*Work task*.
Starting with the line that includes "Open the TRACK tab", write out every remaining line of the records below exactly as it appears, leaving out any images.

*Supplied material*.

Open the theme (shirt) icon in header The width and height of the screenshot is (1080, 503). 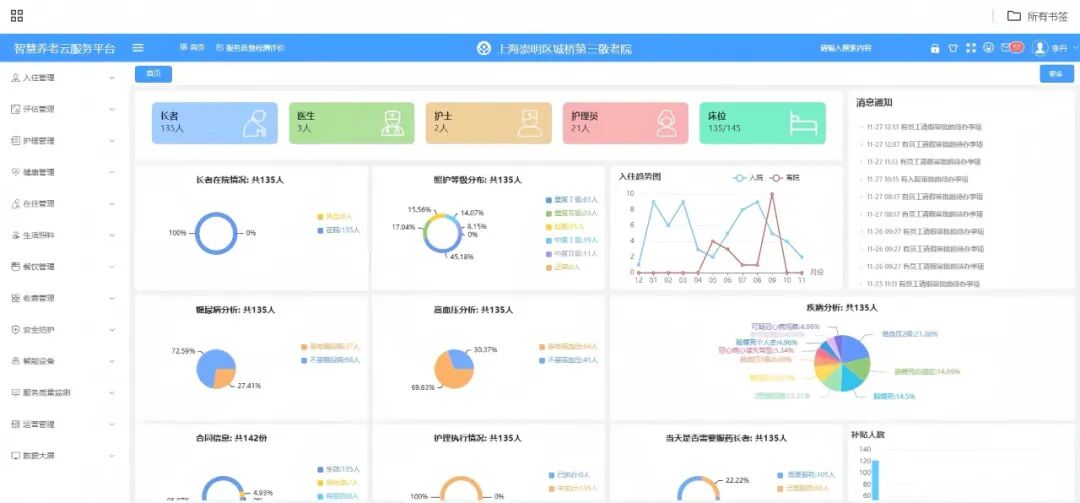(x=953, y=48)
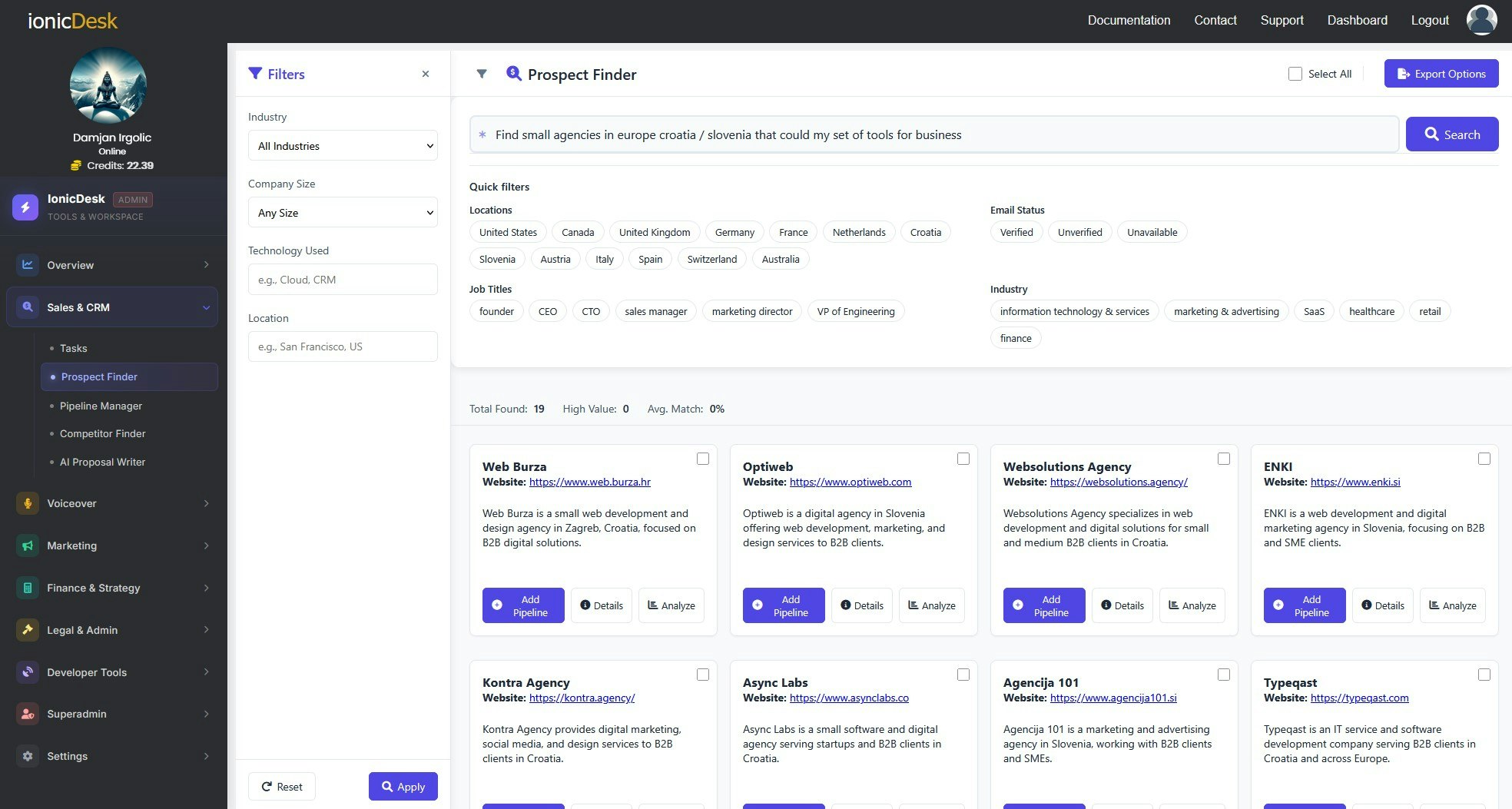
Task: Click the Developer Tools sidebar icon
Action: [x=28, y=672]
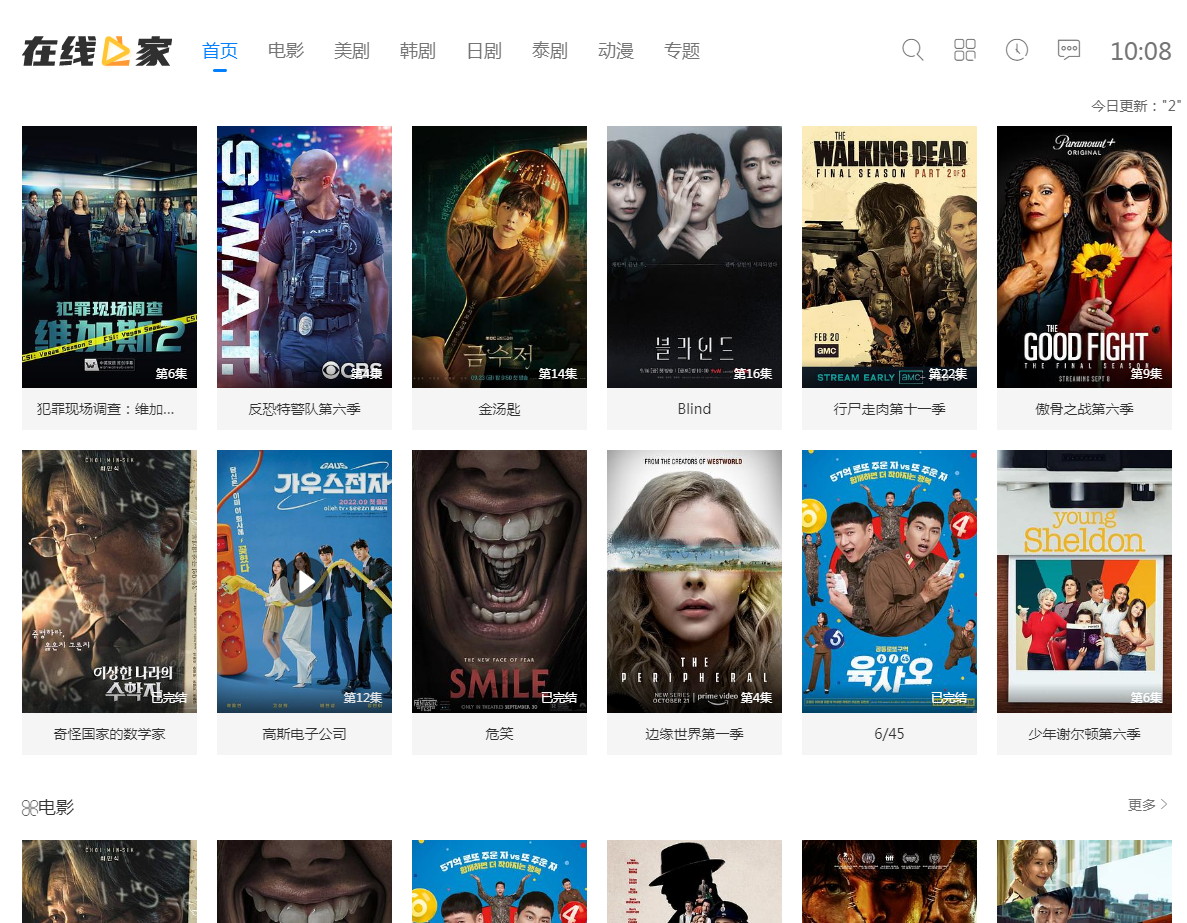
Task: Select the Young Sheldon poster
Action: coord(1084,580)
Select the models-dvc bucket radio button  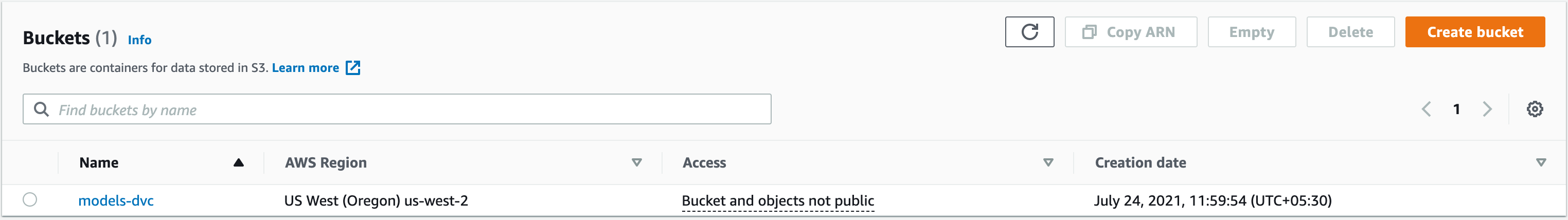pyautogui.click(x=30, y=199)

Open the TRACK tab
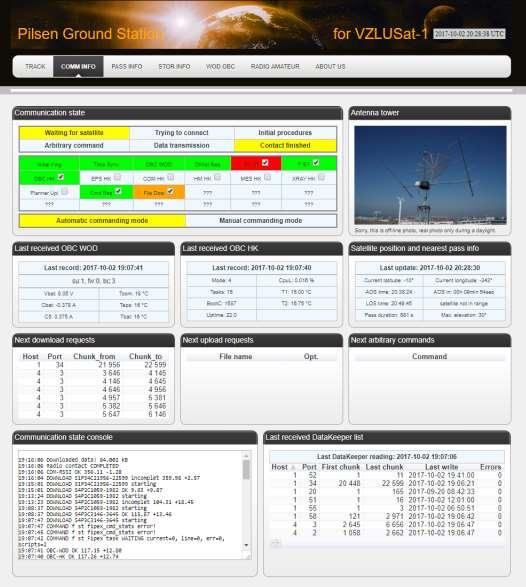point(35,67)
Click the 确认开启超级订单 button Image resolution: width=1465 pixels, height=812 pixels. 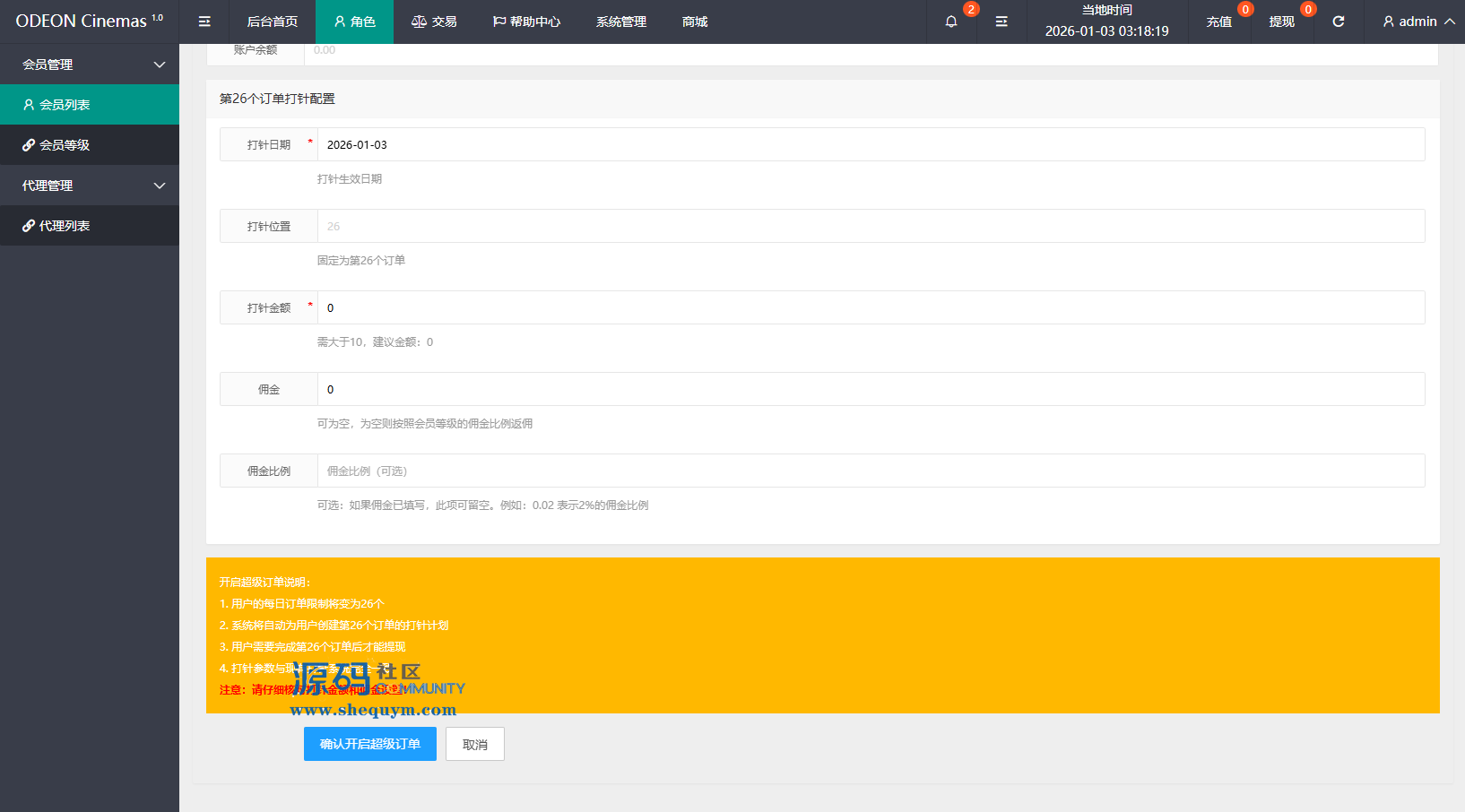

*Answer space*.
Open the TRACK tab
point(35,67)
Click the 确认开启超级订单 button Image resolution: width=1465 pixels, height=812 pixels. 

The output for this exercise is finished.